## Work item
Your answer should consist of the line holding "Viewport: 777px width, 404px height." and all lines after it to the end of the material, copied exactly.
· · · · · · ·
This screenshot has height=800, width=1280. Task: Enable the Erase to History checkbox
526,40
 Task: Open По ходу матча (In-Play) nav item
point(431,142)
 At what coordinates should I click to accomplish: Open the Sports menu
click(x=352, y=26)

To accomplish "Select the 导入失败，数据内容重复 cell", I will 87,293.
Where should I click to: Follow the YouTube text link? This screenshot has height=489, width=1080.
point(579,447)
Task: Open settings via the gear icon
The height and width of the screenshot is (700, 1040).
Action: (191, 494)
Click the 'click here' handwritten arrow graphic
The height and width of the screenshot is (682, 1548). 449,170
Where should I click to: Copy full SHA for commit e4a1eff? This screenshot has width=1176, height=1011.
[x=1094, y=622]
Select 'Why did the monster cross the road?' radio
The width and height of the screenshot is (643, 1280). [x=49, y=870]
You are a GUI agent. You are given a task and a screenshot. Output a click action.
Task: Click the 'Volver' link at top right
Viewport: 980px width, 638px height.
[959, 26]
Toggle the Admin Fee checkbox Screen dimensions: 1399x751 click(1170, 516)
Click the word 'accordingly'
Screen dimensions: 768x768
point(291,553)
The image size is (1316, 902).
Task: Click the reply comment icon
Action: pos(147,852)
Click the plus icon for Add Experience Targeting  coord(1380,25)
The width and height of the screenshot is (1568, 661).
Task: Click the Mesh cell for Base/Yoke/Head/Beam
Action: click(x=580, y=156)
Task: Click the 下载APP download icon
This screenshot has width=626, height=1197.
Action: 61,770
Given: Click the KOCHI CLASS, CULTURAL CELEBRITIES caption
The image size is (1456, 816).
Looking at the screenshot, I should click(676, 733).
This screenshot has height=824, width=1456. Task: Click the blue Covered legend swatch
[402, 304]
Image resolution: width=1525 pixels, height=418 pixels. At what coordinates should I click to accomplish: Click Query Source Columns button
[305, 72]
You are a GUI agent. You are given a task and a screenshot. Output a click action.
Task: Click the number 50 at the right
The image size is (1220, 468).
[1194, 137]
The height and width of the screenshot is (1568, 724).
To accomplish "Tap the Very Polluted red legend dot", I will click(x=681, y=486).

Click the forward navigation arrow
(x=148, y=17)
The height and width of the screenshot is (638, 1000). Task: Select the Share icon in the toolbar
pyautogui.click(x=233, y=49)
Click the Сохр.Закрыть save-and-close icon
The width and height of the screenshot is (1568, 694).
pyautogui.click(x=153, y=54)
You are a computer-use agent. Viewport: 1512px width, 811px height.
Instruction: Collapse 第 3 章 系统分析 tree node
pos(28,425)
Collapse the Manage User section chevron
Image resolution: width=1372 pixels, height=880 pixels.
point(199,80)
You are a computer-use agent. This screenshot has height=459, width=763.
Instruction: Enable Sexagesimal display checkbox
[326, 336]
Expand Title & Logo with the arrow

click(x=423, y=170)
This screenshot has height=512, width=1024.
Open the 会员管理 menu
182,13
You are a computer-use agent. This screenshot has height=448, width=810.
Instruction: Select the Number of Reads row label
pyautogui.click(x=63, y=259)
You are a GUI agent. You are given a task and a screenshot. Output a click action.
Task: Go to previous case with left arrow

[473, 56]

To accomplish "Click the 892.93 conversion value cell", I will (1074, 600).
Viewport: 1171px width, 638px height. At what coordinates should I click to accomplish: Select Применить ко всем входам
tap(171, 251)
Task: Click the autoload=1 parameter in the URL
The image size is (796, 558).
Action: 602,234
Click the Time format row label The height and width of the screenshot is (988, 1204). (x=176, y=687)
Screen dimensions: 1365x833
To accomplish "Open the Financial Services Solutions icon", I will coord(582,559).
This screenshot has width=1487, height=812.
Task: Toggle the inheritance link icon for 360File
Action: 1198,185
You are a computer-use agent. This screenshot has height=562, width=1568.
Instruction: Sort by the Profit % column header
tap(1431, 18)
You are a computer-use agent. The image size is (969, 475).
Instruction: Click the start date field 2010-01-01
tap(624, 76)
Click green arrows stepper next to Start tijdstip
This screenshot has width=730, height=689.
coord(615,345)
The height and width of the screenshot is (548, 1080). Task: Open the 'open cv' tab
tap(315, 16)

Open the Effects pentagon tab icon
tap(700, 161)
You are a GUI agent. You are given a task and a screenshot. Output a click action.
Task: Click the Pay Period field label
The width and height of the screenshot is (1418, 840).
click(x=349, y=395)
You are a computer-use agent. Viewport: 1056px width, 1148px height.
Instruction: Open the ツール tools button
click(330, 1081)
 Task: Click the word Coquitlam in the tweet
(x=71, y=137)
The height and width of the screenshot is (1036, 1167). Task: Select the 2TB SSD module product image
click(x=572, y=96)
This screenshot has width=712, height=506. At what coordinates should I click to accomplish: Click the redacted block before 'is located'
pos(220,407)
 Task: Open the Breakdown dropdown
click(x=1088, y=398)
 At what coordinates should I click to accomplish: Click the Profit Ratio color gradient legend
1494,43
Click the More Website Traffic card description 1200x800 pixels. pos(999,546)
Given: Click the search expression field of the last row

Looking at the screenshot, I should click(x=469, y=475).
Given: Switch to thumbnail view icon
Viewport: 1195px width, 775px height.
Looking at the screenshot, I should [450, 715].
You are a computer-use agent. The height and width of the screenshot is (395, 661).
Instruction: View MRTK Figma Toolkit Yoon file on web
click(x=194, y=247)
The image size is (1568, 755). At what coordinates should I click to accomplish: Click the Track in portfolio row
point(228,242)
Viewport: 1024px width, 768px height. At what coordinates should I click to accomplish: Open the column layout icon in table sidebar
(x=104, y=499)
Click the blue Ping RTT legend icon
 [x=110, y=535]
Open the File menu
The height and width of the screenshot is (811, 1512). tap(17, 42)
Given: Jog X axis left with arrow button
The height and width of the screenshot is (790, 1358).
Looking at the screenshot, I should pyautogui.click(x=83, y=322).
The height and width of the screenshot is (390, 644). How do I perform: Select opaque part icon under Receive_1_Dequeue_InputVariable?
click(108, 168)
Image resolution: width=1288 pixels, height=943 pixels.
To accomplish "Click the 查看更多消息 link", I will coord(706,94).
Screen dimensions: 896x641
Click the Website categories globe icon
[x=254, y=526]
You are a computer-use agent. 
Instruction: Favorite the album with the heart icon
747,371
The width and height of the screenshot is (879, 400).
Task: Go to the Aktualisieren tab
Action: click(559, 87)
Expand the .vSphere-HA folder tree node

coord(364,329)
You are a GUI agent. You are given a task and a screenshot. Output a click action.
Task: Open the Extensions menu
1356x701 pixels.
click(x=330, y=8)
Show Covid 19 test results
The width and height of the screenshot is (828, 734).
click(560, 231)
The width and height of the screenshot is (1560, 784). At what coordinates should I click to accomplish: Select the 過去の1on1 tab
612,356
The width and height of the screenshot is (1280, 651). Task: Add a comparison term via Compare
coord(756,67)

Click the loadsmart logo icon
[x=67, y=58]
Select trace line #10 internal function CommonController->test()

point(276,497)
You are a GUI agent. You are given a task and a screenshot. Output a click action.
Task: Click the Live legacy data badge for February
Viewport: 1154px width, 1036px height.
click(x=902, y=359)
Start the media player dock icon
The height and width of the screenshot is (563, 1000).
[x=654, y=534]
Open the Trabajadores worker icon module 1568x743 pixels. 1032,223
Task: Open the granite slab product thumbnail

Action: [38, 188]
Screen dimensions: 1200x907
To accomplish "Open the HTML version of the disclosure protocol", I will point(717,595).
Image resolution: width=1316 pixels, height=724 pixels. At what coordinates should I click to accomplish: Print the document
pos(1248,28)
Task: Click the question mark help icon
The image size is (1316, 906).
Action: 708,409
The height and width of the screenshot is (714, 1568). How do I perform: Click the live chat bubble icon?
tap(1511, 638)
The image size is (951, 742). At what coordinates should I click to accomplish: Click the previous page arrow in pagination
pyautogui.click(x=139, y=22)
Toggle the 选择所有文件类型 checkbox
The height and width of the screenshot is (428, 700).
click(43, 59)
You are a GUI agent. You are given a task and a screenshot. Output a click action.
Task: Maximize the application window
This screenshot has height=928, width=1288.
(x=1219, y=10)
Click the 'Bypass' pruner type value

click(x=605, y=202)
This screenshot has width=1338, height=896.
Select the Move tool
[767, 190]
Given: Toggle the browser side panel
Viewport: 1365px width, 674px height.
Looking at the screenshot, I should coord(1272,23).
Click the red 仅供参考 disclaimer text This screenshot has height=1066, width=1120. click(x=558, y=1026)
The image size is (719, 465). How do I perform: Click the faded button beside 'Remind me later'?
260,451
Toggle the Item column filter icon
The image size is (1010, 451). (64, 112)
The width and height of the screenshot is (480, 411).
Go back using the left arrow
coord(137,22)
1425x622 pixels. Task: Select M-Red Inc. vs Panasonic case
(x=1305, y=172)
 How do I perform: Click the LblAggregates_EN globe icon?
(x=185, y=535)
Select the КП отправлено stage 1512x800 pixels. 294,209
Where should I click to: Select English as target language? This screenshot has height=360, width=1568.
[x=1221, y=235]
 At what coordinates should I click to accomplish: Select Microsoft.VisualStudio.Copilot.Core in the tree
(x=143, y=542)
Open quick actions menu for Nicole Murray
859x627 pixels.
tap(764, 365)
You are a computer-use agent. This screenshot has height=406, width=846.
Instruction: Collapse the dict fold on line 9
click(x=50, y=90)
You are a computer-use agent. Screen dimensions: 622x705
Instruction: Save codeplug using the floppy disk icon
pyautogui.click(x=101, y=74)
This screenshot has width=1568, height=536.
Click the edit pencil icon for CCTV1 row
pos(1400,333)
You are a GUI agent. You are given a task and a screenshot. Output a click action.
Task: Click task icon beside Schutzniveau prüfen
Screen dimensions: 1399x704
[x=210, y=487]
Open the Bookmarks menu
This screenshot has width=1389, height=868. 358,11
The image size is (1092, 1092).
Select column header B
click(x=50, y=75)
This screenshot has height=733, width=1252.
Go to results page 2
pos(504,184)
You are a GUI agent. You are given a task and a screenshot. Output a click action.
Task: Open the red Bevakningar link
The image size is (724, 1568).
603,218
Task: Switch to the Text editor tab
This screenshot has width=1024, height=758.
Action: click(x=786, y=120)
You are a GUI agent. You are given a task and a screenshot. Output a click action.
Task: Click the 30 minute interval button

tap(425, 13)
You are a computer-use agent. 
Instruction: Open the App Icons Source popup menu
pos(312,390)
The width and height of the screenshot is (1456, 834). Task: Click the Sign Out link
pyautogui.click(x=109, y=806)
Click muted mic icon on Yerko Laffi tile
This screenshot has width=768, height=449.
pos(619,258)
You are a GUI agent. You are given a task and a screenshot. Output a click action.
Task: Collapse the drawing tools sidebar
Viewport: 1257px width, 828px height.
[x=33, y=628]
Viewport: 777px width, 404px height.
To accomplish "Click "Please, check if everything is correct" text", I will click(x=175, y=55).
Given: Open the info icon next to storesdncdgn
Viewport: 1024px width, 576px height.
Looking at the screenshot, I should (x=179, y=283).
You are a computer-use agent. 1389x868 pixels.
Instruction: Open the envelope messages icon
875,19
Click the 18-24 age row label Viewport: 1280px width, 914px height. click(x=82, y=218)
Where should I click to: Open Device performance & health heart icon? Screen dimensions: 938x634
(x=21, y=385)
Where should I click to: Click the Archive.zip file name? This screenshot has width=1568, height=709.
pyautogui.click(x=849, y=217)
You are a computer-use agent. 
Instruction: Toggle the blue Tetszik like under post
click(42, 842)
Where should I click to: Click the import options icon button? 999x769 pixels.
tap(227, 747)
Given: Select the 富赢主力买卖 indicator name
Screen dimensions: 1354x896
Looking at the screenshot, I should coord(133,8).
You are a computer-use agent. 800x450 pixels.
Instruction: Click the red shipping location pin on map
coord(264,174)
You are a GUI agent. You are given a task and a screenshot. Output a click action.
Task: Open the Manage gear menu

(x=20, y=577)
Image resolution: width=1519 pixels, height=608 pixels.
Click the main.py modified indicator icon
· · · · · · ·
## Solution to this task
Viewport: 777px width, 404px height.
To accomplish "Click "Please, check if everything is correct" text", I will click(x=175, y=55).
Given: Open the info icon next to storesdncdgn
Viewport: 1024px width, 576px height.
Looking at the screenshot, I should (x=179, y=283).
You are a computer-use agent. 1389x868 pixels.
Instruction: Open the envelope messages icon
875,19
Click the 18-24 age row label Viewport: 1280px width, 914px height. click(x=82, y=218)
Where should I click to: Open Device performance & health heart icon? Screen dimensions: 938x634
(x=21, y=385)
Where should I click to: Click the Archive.zip file name? This screenshot has width=1568, height=709.
pyautogui.click(x=849, y=217)
You are a computer-use agent. 
Instruction: Toggle the blue Tetszik like under post
click(42, 842)
Where should I click to: Click the import options icon button? 999x769 pixels.
tap(227, 747)
Given: Select the 富赢主力买卖 indicator name
Screen dimensions: 1354x896
Looking at the screenshot, I should coord(133,8).
You are a computer-use agent. 800x450 pixels.
Instruction: Click the red shipping location pin on map
coord(264,174)
You are a GUI agent. You are given a task and a screenshot. Output a click action.
Task: Open the Manage gear menu

(x=20, y=577)
Image resolution: width=1519 pixels, height=608 pixels.
Click the main.py modified indicator icon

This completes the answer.